Olof Arne Hegerfors (born 4 July 1942) is a Swedish sports journalist and television presenter. He is mostly known as a sports commentator at SVT and Canal Plus between 1969 until 2011. He was awarded the Stora Journalistpriset (The great journalist award) in 1992.

Hegerfors had a promising athletic career in football and had a contract offer from a French football club, OGC Nice. But after a serious knee injury he could not play anymore and moved on to a journalistic career. When Lars-Gunnar Björklund started a sports department at SVT (known as Sveriges Radio-TV until 1979) in Gothenburg and recruited Hegerfors.

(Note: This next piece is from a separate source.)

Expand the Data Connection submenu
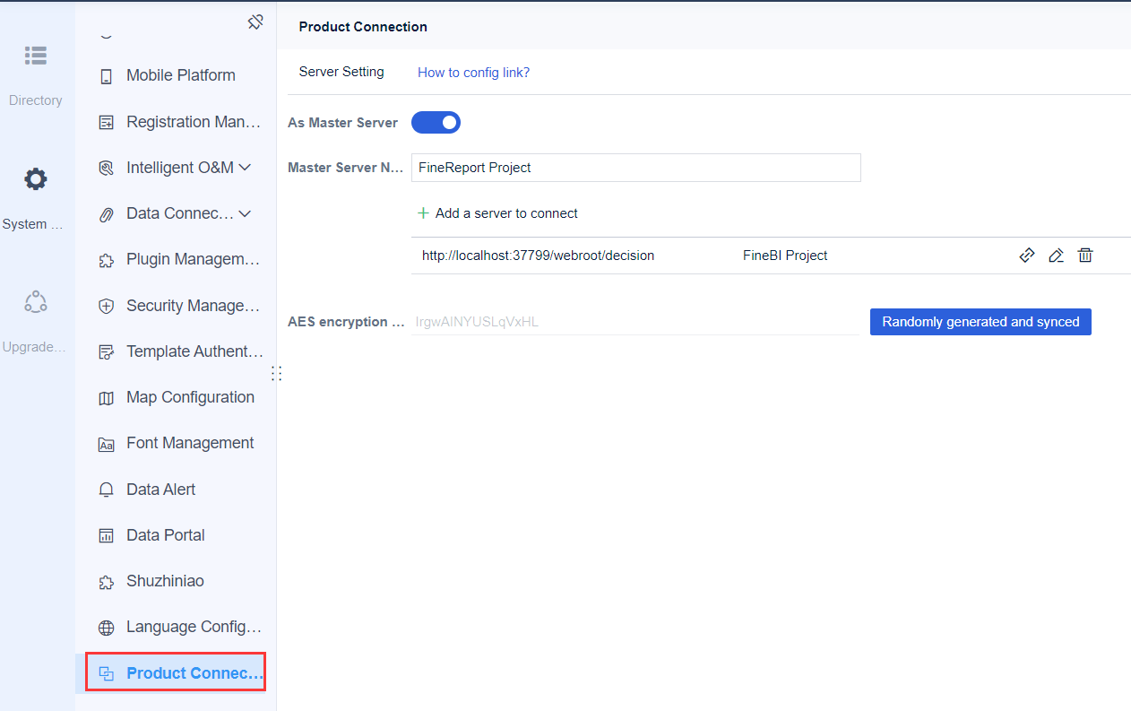click(243, 212)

In 2000 Hegerfors appeared in Markoolio's music video for his song "Mera mål", where he acted as himself. He has also presented entertainments shows for SVT, like "Kryzz" and "Det kommer mera". He won the Swedish television Kristallens Honour Award in 2008.

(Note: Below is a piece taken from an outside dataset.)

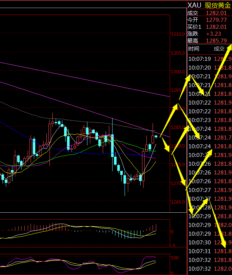Click the 时间 column header
232x275 pixels.
(x=194, y=49)
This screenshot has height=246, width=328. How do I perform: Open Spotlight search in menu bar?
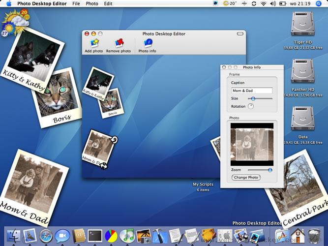tap(319, 3)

Hegerfors had made several memorable commentator works in ice hockey and football matches and was SVT's correspondent at the Heysel Stadium disaster in 1985 when 39 people died and 376 were injured during a UEFA Champions League final between Liverpool and Juventus. He also commentated the basketball final between the Soviet Union and the United States at the 1972 Olympic Games in which the Soviet Union won with 50–49 in a discussed judge decision in the last seconds.

Hegerfors is also known for making entertaining quips as a commentator.  In 2011, Hegerfors ended his working career.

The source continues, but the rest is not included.